Last December, Mr Noonan wrote to the State agency’s chief executive, John Corrigan, asking for staff on more than €200,000 “to consider waiving at least 15 per cent of salary or such amount of salary as exceeds €200,000”.
The agency, which manages the national debt and is the parent of the National Asset Management Agency (Nama), falls outside public sector pay grades where a €200,000 pay cap applies.
In a written Dáil response to Fianna Fáil finance spokesman Michael McGrath, Mr Noonan confirmed that all members of the NTMA senior management team and four of the five other specialist staff earning more than €200,000 have agreed to waive 15 per cent of their salary or an amount that exceeds €200,000 if the application of the full 15 per cent cut would bring their salary below €200,000.

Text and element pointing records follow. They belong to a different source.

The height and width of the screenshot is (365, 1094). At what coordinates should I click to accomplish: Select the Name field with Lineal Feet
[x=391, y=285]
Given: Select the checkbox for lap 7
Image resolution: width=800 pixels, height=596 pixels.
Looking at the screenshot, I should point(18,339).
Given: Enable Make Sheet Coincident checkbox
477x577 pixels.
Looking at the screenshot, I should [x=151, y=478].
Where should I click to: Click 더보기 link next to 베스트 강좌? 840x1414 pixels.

All but one of the agency’s top earners have agreed to the cut.
In his response to Mr Noonan’s December letter, NTMA chief executive John Corrigan wrote to the Minister stating that both he and Nama chief executive Brendan McDonagh would take the 15 per cent pay cut.
The cut reduced Mr Corrigan’s annual salary to €416,500 and Mr McDonagh’s annual salary to €365,500.

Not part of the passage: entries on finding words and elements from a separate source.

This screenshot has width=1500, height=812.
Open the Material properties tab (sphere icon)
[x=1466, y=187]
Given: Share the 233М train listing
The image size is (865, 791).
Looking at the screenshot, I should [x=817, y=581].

However, in his letter, Mr Corrigan warned that imposing a pay cap of €200,000 on NTMA staff would impede its work and have “serious detrimental consequences” for the taxpayer.
“I must stress the NTMA’s increasing difficulty in recruiting and retaining key staff with the appropriate level of experience to work with us on issues vital to the State such as the planned re-entry to the international bond markets, the recovery of money for the taxpayer through Nama and the valuation and sale of State assets.”
Mr Corrigan told the Minister that senior NTMA managers had already taken an average 24 per cent by waiving performance-related payments for 2010.
In his written response to Mr McGrath, Mr Noonan also confirmed that five staff at the agency received aggregate bonus payments of €62,610 in 2011.
“The NTMA made performance-related payments to five key staff in respect of 2011. These payments in aggregate totalled €62,610. This compares with payments totalling €1,981,760 to 258 staff members in respect of 2010,” he said.
He added: “I have also been informed by the NTMA that the members of the NTMA senior management team also waived any consideration for performance-related pay in respect of 2011 – as they did previously for 2010.”
In February, Mr Noonan confirmed that 12 employees of the agency were then earning more than €250,000 a year.